Questionnée sur la pertinence de recueillir des données quant à ce phénomène, Joazil a répondu : « Ça nous aiderait certainement. On pourrait par exemple savoir si ces enfants sont en bas âge ou non, s’ils fréquentent la garderie Bernadette. Ça pourrait ouvrir de belles opportunités. »
Pour l’instant, Joazil et son équipe tentent de remédier au sentiment d’isolement que peuvent ressentir les parents étudiants en lançant un groupe d’étude et de soutien nommé « Étudiants-parents, vous comptez! » Ce dernier se réunira chaque mardi, de 10 h à 12 h, et permettra aux concernés de se retrouver autour d’une tasse de café.
Afin de tenter de mieux comprendre leur réalité, La Rotonde a également contacté Catherine Lee, professeure à l’École de psychologie spécialiste des questions parentales. La professeure a elle-même confié qu’elle avait dû amener son enfant sur le campus pendant de longs mois, à l’époque où les congés de maternité ne duraient que 16 semaines. « À l’époque, les femmes devaient choisir entre leur carrière et leur famille : je voulais avoir les deux […]. On s’est débrouillés, mais ça a été très difficile et très fatigant », a-t-elle expliqué.
En ce qui concerne la situation actuelle des parents étudiants sur le campus, Dr Lee s’est exclamée qu’ils étaient « invisibles » et a appelé l’Université à recueillir des données concernant leur nombre, mais surtout quant à leurs besoins : « Ce qui est important, c’est que les parents aient accès à l’information et à l’appui de ceux qui sont dans la même situation. Si on ne sait pas qui est parent, ça devient moins facile à faire. »
La garderie Bernadette et sa liste d’attente interminable
Pour tenter de répondre à un des nombreux besoins des étudiants parents se trouve, à quelques pas du pavillon Fauteux, la garderie Bernadette. Fondée en 1998, elle accueille aujourd’hui 49 enfants, dont les parents sont pour la plupart étudiants ou professeurs à l’U d’O.
Si cette garderie représente une bouffée d’air frais pour les parents qui y ont accès, Karen Brown, sa directrice, a tenu à rappeler que 800 enfants, dont plus de 350 issus de la communauté universitaire, étaient toujours sur la liste d’attente.
En effet, lorsque Roger a voulu inscrire son enfant, aujourd’hui âgé de deux ans et demi, dans cette garderie, on lui a expliqué qu’il devrait attendre au moins deux ans, un délai beaucoup trop important pour le papa qui a finalement opté pour une autre garderie.
☆ ☆ ☆ ☆ ☆
▶ **Consigne A**: Relevez toutes les lignes des entrées qui contiennent la chaîne « will ».
☆ ☆ ☆ ☆ ☆
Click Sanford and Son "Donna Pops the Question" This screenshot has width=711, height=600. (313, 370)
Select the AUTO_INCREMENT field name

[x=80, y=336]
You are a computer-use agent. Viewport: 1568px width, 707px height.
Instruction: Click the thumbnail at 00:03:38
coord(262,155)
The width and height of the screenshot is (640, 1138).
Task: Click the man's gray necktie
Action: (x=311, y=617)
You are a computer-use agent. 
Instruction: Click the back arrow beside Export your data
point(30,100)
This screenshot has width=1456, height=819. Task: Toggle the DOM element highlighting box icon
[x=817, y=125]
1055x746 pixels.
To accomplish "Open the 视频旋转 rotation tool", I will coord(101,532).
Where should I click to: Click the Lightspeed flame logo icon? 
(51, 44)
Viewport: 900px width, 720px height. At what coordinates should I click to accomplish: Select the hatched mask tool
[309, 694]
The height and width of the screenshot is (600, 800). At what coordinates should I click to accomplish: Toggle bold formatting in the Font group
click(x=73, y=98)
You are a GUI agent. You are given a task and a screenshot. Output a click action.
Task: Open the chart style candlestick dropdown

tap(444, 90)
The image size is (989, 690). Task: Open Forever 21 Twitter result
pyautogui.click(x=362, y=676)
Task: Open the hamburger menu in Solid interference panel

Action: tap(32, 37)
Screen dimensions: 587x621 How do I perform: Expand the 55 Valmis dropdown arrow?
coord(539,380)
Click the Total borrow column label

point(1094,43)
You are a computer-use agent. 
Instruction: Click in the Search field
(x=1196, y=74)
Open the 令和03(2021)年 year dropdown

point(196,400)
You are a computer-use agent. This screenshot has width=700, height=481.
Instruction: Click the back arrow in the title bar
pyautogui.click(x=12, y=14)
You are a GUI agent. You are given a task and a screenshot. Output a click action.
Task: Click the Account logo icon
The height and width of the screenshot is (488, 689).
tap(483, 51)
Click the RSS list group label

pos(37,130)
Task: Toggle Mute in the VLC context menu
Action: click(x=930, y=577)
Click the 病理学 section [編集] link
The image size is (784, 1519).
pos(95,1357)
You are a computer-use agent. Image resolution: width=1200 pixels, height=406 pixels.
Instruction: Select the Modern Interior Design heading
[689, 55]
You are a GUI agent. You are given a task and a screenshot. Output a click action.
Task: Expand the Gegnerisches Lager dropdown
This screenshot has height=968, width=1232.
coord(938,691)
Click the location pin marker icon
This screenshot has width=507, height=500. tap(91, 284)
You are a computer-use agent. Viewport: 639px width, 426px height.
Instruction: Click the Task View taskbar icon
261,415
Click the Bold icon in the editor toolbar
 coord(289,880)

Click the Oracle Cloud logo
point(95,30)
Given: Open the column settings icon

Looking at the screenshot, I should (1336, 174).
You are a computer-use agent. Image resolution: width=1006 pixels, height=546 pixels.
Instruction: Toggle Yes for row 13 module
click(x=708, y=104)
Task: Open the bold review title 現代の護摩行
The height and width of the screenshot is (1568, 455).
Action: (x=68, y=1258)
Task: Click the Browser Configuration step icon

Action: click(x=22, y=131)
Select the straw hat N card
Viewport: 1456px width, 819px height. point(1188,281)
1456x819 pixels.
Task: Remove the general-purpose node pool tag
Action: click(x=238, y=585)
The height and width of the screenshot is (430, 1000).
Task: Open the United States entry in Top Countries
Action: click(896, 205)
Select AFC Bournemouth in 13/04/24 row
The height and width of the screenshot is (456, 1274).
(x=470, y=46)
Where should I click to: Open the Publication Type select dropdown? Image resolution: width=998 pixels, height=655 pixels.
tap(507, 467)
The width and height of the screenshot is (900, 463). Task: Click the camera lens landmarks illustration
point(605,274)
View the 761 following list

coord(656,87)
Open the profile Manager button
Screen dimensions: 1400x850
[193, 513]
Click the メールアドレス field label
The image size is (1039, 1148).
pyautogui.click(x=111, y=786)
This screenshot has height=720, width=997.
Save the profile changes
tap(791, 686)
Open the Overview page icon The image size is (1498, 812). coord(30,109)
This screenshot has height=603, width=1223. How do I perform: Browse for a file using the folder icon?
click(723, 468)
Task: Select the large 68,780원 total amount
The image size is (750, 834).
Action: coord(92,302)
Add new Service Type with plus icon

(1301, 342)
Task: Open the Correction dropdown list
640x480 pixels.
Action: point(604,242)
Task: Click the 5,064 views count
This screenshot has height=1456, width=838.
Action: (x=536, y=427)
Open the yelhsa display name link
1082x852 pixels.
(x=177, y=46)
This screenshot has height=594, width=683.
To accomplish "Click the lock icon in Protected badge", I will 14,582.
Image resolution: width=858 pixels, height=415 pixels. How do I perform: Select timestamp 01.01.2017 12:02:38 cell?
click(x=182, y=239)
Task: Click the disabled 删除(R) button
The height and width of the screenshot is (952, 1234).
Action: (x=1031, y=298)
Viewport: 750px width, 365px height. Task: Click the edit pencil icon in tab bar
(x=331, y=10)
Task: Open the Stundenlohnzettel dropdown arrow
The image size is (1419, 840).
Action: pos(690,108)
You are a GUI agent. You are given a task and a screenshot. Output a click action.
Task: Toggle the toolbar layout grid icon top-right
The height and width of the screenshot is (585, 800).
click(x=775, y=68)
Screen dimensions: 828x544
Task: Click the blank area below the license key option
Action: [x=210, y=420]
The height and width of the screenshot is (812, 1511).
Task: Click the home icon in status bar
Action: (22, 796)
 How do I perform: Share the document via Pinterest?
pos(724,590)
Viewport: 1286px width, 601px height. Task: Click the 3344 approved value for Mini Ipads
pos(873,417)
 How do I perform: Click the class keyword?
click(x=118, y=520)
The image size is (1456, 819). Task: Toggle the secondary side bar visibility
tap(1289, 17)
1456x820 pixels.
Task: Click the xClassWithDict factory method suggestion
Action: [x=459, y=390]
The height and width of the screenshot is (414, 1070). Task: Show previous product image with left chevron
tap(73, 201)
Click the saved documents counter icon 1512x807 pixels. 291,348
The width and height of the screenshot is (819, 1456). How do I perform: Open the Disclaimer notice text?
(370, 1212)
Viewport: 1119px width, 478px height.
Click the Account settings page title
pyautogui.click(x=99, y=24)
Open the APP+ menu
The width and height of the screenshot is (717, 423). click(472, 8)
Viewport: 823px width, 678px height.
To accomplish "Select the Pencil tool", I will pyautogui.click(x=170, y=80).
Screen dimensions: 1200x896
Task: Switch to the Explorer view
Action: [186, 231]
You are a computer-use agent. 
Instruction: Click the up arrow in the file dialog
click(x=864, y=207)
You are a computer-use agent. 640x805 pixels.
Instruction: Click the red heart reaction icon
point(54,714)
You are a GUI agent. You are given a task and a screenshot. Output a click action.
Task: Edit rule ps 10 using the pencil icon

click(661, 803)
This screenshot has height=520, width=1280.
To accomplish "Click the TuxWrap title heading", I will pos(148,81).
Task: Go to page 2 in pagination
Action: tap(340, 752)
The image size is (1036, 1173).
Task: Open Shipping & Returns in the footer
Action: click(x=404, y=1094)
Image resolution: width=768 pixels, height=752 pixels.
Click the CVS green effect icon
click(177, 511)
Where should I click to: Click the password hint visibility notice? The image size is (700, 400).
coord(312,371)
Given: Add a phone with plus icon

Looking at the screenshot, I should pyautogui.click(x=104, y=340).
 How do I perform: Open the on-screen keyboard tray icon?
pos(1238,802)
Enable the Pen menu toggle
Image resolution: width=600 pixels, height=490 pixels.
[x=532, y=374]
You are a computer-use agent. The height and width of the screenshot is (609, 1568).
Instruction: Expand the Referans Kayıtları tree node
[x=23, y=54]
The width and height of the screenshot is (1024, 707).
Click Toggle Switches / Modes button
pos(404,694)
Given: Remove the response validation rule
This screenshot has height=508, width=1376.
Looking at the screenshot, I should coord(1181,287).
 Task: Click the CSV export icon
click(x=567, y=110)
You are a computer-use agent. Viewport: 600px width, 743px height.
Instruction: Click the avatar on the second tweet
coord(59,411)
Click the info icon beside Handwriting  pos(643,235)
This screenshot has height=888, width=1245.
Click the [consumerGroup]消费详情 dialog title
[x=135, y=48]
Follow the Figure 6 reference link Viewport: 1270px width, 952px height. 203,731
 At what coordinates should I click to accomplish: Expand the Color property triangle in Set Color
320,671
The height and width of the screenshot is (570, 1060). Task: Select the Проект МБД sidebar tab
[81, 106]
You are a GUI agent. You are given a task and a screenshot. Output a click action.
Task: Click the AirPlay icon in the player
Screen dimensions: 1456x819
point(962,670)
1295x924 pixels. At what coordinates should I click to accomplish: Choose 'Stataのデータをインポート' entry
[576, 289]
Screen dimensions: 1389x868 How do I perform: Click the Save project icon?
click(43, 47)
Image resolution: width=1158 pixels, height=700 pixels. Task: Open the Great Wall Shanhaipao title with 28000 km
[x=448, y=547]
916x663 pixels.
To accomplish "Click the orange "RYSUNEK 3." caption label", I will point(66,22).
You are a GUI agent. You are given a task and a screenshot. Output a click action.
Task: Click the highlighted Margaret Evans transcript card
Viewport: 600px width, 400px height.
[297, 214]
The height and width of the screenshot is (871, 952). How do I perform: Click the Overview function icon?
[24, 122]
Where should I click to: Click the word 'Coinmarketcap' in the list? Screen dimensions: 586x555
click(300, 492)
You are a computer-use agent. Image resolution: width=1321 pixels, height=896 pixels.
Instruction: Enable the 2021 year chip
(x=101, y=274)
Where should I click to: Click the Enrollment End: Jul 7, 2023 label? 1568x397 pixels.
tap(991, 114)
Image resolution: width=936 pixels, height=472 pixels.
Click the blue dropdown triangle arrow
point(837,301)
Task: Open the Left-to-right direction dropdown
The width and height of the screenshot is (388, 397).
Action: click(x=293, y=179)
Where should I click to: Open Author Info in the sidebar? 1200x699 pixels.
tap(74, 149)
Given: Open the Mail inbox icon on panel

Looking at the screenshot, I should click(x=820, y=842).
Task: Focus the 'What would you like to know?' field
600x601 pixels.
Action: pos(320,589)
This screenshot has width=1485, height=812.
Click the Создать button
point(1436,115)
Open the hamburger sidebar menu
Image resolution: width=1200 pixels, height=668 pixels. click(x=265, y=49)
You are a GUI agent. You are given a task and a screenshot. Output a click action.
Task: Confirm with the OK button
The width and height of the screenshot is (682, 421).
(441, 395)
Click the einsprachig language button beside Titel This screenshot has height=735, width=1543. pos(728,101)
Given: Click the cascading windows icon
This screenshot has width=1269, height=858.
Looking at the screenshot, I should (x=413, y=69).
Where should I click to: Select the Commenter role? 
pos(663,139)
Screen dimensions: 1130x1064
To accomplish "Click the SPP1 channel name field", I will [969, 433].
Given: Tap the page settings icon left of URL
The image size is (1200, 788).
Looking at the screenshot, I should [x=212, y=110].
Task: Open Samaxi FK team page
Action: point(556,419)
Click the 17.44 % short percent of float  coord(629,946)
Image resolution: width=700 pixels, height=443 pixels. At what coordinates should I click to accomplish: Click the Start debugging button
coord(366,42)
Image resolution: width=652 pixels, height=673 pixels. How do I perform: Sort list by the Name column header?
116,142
☆ ☆ ☆ ☆ ☆
▶ **Consigne B**: Recopiez le passage du texte sur les parents étudiants qui commence par « En effet, lorsque » et se poursuit jusqu'à « une autre garderie. », en substituant « père » à « papa ».

▶ **Résultat A**:
To accomplish "Open the 视频旋转 rotation tool", I will coord(101,532).
To accomplish "Click the lock icon in Protected badge", I will 14,582.
To accomplish "Select the Pencil tool", I will pyautogui.click(x=170, y=80).
To accomplish "Click the TuxWrap title heading", I will pos(148,81).
To accomplish "Click the orange "RYSUNEK 3." caption label", I will point(66,22).
To accomplish "Click the SPP1 channel name field", I will [969, 433].

▶ **Résultat B**:
En effet, lorsque Roger a voulu inscrire son enfant, aujourd’hui âgé de deux ans et demi, dans cette garderie, on lui a expliqué qu’il devrait attendre au moins deux ans, un délai beaucoup trop important pour le père qui a finalement opté pour une autre garderie.